Com a chegada do período de ajuste de contas com o Leão, contribuintes que investiram na bolsa de valores em 2025 precisam redobrar a atenção às regras do Imposto de Renda 2026. Quem se enquadra nos critérios de obrigatoriedade deve informar corretamente todas as operações realizadas no mercado financeiro.
Quem precisa declarar investimentos na bolsa?
Devem declarar os contribuintes que, ao longo de 2025, realizaram operações na bolsa que, somadas, ultrapassem R$ 40 mil ou que tenham apurado ganhos líquidos sujeitos à tributação. Esse limite considera o volume total negociado no ano, e não operações isoladas.
Também estão obrigados aqueles que receberam rendimentos tributáveis acima de R$ 35.584,00, entre outros critérios definidos pela Receita Federal.
É preciso declarar prejuízo em ações?
Mesmo em caso de prejuízo, a declaração é obrigatória para quem se enquadra nas regras. Os valores negativos podem ser compensados com lucros futuros, reduzindo a carga tributária.
No entanto, há restrições: prejuízos em operações de Day Trade só podem ser compensados com ganhos da mesma natureza, enquanto perdas em operações comuns só podem abater lucros equivalentes.
Além disso, há incidência do Imposto de Renda Retido na Fonte (IRRF), com alíquotas de 0,005% sobre vendas em operações comuns e 1% no Day Trade, mecanismo conhecido como “dedo-duro”.
Como declarar investimentos no exterior?
Com a Lei 14.754/2023, houve mudanças relevantes na tributação internacional. Agora, o contribuinte pode optar por declarar bens de entidades controladas no exterior como se fossem de sua titularidade direta. A norma também exige maior detalhamento de estruturas como trusts.
Outro ponto importante é a possibilidade de atualização de bens no exterior, permitindo a antecipação da tributação sobre ganhos de capital com alíquota fixa.
Como declarar ações na bolsa no Imposto de Renda?
As ações devem ser informadas na ficha “Bens e Direitos”, conforme a natureza do investimento e os dados do informe de rendimentos da instituição financeira. Para ações negociadas em bolsa, utiliza-se o Grupo 3 – Participações Societárias e o Item 01 – Ações.

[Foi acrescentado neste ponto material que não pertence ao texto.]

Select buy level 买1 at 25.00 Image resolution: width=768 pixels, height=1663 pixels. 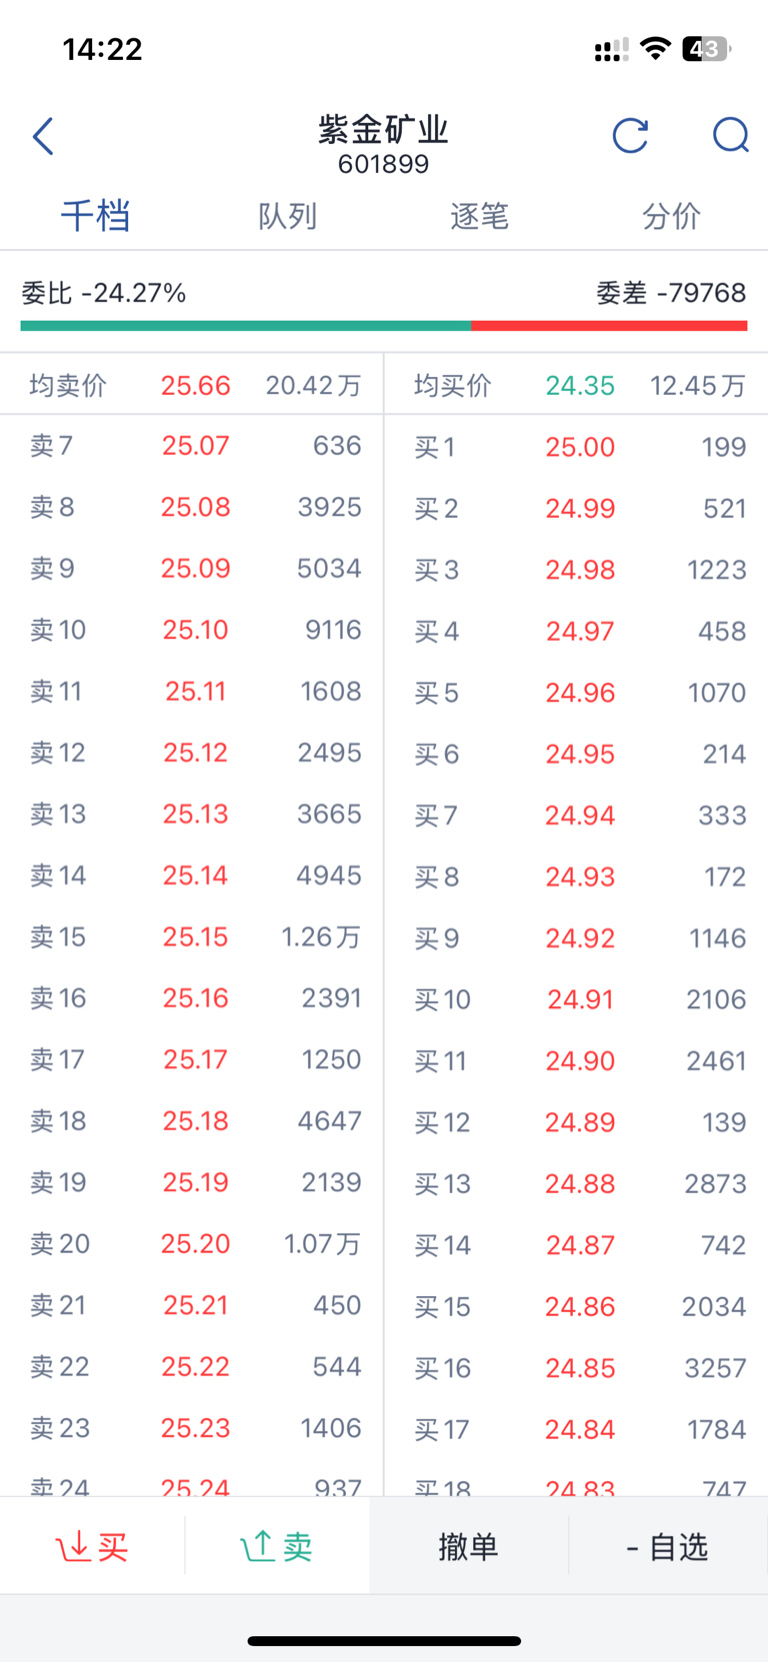pyautogui.click(x=577, y=447)
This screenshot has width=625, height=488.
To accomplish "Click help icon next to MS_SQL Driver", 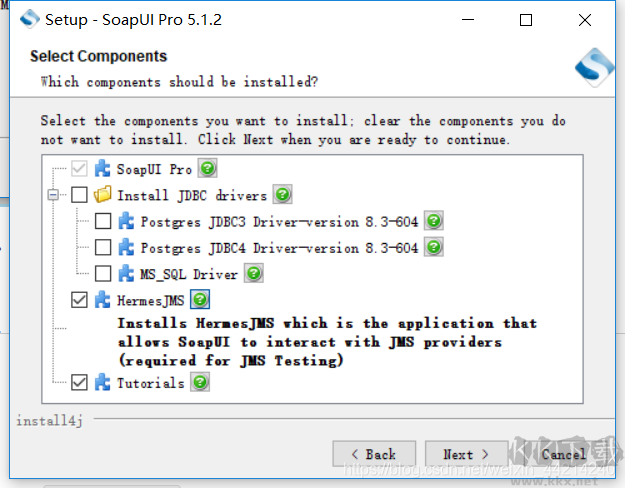I will pos(254,273).
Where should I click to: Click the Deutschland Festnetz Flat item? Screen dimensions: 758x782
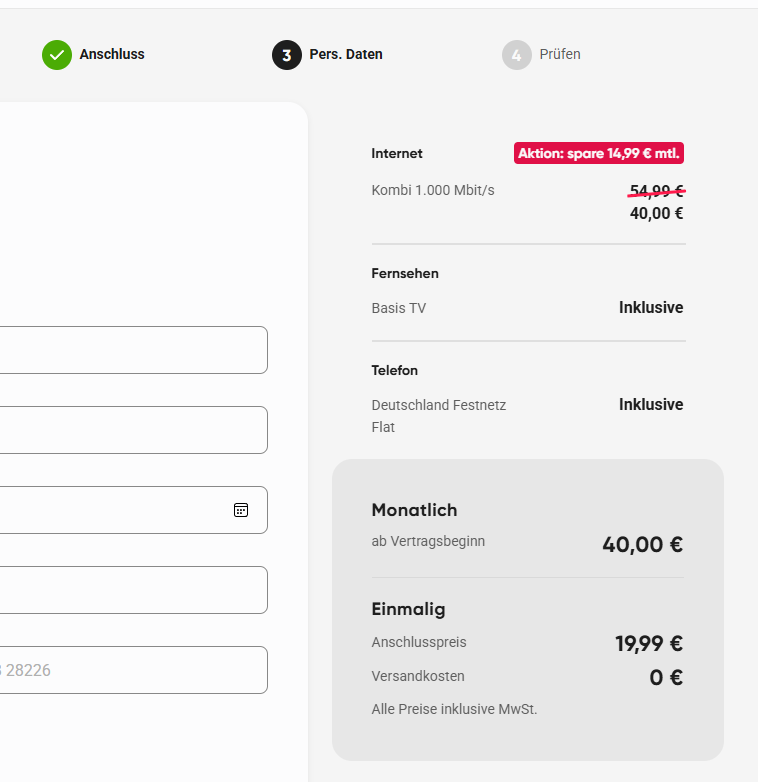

Ficha / Campo — O que declarar:
- Bens e Direitos (Grupo 3, Item 01): posição acionária pelo custo de aquisição
- Rendimentos Isentos e Não Tributáveis: lucros e dividendos recebidos
- Renda Variável: ganhos líquidos e compensação de prejuízos
Os lucros e dividendos devem ser informados na ficha de “Rendimentos Isentos e Não Tributáveis”, acessível também pelo campo de rendimentos associados. Já os ganhos e prejuízos mensais devem ser registrados no Demonstrativo de Renda Variável do programa do IRPF 2026.
Por fim, eventuais prejuízos devem ser informados no mesmo demonstrativo, mês a mês, nas linhas de “Resultado Líquido do mês” e “Prejuízo a compensar”, garantindo o correto aproveitamento fiscal nos períodos seguintes.